Dans la chambre, Jenni sursautait à chaque coup de feu. Elle se mordait les lèvres en silence. Scott lui prit la main pour la rassurer et s’aperçut qu’elle avait du sang plein les doigts. Il s’affola et commença à l’ausculter. Avec des automatismes de professionnel, il vérifia ses bras, son cou, lui pencha la tête et souleva son gilet.

— Mais qu’est-ce que tu fabriques ? lui demanda-t-elle.

Thomas se pencha vers eux :

— Ne cherchez pas, docteur, c’est moi qu’ils ont eu.

Alors que les échanges de tirs s’intensifiaient dans le couloir, Kinross s’approcha du jeune frère. Le blessé désigna son épaule. Une tache de sang imbibait déjà son sweat-shirt.

— Pouvez-vous remuer les doigts ? interrogea Kinross.

Thomas s’exécuta en grimaçant.

— Essayez de plier légèrement votre bras, insista le docteur.

Schenkel poussa un gémissement mais y parvint.

— Vous avez de la chance, commenta Kinross.

Scott arracha un drap du lit qu’il déchira pour confectionner un pansement de fortune.

— Collez-vous ça sur la plaie pour freiner l’hémorragie.

Dans le couloir, Hold et Fawkes tenaient leur position. Des impacts criblaient les angles des murs derrière lesquels ils s’étaient abrités. Pour obliger les deux tireurs à quitter leur retranchement, Hold décida de s’approcher d’eux. Il fit signe à Fawkes de se tenir prêt à le couvrir. Lorsqu’il se dégagea, il essuya un tir nourri qui déchiqueta le bois à quelques centimètres de son torse. Il plongea dans l’embrasure suivante. Fawkes ne manqua pas sa cible. L’un de leurs deux adversaires s’écroula. Le jeune garde du corps fit signe qu’il allait à son tour tenter la même manœuvre. Il bondit hors de la chambre et roula sur le sol. Le dernier homme embusqué arrosa alors le couloir sans vraiment viser. Hold le toucha en deux temps. Une première balle l’atteignit au bras, lui arrachant un cri. L’individu tituba sous l’impact et se décala légèrement de son poste de tir, suffisamment pour que Hold le touche mortellement. L’homme s’écroula à terre.

— Bloque la porte du quartier ! ordonna Hold pendant qu’il se précipitait récupérer les armes.

Lorsqu’il revint à la chambre où étaient réfugiés ses trois compagnons, il découvrit Thomas, blanc comme un linge.

— Il a été touché, expliqua Kinross.

— C’est grave ?

— Je ne crois pas.

— Bon, on file au passage.

En longeant le mur, le groupe gagna la porte étanche qui menait à la partie désaffectée de la base. Découvrant la zone sombre et poussiéreuse, Jenni interrogea :

— C’est vraiment par ici la sortie ?

— C’est une longue histoire, répondit Kinross. Fais-nous confiance.
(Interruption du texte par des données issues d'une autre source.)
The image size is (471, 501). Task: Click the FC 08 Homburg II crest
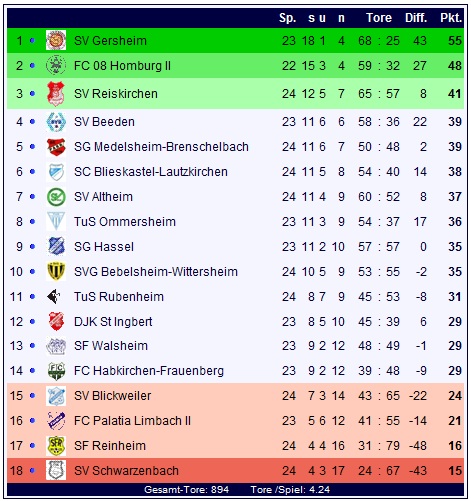click(56, 65)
Pendant que Hold distribuait les lampes frontales, Fawkes entailla le sweat-shirt de Thomas avec son couteau pour évaluer la blessure. Le docteur éclaira la plaie.
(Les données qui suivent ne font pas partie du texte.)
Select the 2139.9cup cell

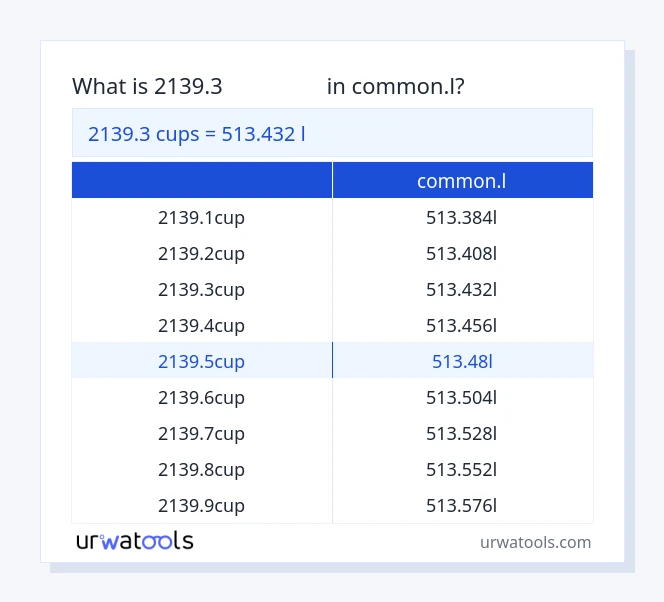[x=201, y=505]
— La balle est ressortie, je pense que seul le muscle a été touché.

— Tant mieux, plaisanta faiblement Thomas. Un Jésuite mort au combat, ça ne fait pas sérieux.

Hold s’adressa à Fawkes pour activer le mouvement :

— Ben, tu emmènes tout le monde aux motoneiges. Ne traînez pas. Si tu as l’impression qu’ils te poursuivent, fais sauter le passage. Compris ?

Le jeune commando hocha la tête.

— Et vous ? interrogea Scott.

— Je vais essayer de reprendre les documents des brevets.

— Je reste avec vous, affirma Kinross.

— Ne recommencez pas, docteur.

— À part vous faire tuer, qu’est-ce que vous comptez réussir à vous seul ? Vous n’êtes même pas certain d’identifier tous nos documents.

Jenni intervint :

— Je ne sais pas où Brestlow a pu les cacher. Sa résidence est un dédale truffé de gadgets high-tech. Il y a même des passages secrets.

Kinross prit les choses en main :

— Ben, Thomas, je compte sur vous pour sortir Jenni de ce traquenard. Dès que vous serez dehors, activez la balise radio et demandez la protection de la police.

Hold sentait la situation lui échapper. Fawkes eut un regard dans sa direction, mais c’est au docteur qu’il répondit :

— D’accord. Je vais vous laisser deux ou trois trucs qui pourront vous être utiles.

Le jeune homme déballa ce qu’il lui restait d’explosifs, ses détonateurs, des chargeurs, une arme de secours et une grenade.

— Ma mère avait raison, ironisa Scott, ce job va me tuer.